WHAT THE EXERCISE ASKS:
Using the entries that follow, collect the lines where the word "table" appears.

·····

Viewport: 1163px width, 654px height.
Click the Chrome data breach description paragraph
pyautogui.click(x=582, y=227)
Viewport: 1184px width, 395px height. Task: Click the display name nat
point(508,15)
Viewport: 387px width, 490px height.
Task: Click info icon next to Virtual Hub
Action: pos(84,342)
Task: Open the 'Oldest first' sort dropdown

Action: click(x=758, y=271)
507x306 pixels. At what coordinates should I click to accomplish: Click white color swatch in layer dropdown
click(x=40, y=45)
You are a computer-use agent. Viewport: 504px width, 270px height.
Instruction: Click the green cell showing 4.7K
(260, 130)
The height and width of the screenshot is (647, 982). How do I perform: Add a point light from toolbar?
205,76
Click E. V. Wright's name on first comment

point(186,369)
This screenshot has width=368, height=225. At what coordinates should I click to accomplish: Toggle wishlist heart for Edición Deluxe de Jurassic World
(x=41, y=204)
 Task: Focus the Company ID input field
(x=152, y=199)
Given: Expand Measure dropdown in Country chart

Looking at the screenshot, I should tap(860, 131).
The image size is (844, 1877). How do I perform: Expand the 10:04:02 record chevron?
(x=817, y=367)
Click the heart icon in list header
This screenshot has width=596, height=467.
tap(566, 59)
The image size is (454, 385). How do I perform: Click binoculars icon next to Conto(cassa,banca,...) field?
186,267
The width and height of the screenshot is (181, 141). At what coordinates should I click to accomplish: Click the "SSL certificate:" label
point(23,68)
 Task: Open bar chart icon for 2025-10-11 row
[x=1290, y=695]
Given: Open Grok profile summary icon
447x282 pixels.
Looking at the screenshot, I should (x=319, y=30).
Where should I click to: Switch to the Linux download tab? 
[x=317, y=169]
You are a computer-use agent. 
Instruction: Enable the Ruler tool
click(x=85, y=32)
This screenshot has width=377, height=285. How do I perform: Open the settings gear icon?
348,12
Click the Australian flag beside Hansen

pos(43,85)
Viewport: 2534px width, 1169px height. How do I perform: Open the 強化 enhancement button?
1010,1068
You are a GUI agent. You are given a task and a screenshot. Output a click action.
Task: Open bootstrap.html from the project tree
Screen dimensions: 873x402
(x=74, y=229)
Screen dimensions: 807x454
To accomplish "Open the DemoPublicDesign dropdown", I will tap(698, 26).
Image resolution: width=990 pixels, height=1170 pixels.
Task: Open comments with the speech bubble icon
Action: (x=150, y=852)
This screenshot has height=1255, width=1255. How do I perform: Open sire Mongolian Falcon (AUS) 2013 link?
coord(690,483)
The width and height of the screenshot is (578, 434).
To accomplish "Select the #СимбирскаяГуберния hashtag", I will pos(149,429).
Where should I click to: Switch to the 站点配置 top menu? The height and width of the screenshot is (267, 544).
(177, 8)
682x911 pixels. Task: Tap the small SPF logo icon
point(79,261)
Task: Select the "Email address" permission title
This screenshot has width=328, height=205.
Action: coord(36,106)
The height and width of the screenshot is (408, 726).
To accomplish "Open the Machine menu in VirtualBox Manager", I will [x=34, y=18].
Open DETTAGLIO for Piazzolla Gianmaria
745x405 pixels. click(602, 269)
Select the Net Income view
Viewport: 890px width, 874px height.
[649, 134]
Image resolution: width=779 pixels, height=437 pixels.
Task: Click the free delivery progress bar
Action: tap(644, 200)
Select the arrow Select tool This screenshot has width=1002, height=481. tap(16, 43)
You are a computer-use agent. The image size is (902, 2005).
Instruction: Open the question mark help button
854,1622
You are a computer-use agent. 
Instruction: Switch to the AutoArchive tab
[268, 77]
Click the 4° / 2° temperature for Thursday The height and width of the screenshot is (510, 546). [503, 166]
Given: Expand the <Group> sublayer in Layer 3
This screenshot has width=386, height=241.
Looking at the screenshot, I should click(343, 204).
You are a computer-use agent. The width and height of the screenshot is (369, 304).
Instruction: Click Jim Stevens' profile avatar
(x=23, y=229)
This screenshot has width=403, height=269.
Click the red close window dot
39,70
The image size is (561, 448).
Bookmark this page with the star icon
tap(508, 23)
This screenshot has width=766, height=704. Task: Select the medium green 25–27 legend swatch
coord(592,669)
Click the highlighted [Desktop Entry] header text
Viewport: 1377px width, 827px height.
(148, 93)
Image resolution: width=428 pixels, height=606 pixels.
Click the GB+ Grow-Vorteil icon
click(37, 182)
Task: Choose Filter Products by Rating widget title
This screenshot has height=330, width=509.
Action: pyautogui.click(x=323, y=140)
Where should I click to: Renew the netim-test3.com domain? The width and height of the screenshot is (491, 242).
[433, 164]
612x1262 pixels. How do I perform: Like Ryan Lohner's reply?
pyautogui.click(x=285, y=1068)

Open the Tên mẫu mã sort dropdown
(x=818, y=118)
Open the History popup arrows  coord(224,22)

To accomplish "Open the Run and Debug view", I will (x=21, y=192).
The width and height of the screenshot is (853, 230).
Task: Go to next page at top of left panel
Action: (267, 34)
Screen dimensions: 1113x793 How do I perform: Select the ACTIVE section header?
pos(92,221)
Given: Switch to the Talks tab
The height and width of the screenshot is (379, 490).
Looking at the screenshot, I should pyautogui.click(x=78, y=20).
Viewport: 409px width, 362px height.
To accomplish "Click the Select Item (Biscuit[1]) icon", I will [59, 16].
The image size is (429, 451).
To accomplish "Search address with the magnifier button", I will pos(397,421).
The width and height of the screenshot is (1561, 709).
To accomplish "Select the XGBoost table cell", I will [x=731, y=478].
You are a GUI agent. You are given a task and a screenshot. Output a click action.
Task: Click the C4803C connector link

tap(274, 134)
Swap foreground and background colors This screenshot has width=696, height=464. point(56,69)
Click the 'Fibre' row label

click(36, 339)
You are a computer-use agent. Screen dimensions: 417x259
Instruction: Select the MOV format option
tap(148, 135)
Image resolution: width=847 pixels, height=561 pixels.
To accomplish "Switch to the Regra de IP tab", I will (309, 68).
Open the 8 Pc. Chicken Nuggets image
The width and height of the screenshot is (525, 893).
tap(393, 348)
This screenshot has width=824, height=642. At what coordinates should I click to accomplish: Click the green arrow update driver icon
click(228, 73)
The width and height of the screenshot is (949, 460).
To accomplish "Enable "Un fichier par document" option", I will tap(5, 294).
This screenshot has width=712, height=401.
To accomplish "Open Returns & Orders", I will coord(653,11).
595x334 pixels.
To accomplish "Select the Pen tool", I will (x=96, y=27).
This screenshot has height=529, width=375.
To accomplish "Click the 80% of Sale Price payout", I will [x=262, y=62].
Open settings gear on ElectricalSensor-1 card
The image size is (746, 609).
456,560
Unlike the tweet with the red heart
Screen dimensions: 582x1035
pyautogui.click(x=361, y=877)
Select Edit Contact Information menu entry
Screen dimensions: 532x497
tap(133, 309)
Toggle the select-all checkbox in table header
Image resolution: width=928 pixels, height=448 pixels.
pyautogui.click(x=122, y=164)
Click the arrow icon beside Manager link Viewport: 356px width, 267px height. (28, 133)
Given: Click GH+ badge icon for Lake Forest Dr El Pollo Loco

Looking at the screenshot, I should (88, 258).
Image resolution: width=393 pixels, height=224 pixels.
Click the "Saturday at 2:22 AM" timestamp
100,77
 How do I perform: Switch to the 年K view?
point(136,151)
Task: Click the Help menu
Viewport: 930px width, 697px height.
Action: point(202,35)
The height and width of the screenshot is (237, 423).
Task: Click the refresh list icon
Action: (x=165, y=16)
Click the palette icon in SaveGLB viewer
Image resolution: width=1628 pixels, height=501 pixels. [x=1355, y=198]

·····

RESULT FOR THIS TASK:
To accomplish "Select the XGBoost table cell", I will [x=731, y=478].
Toggle the select-all checkbox in table header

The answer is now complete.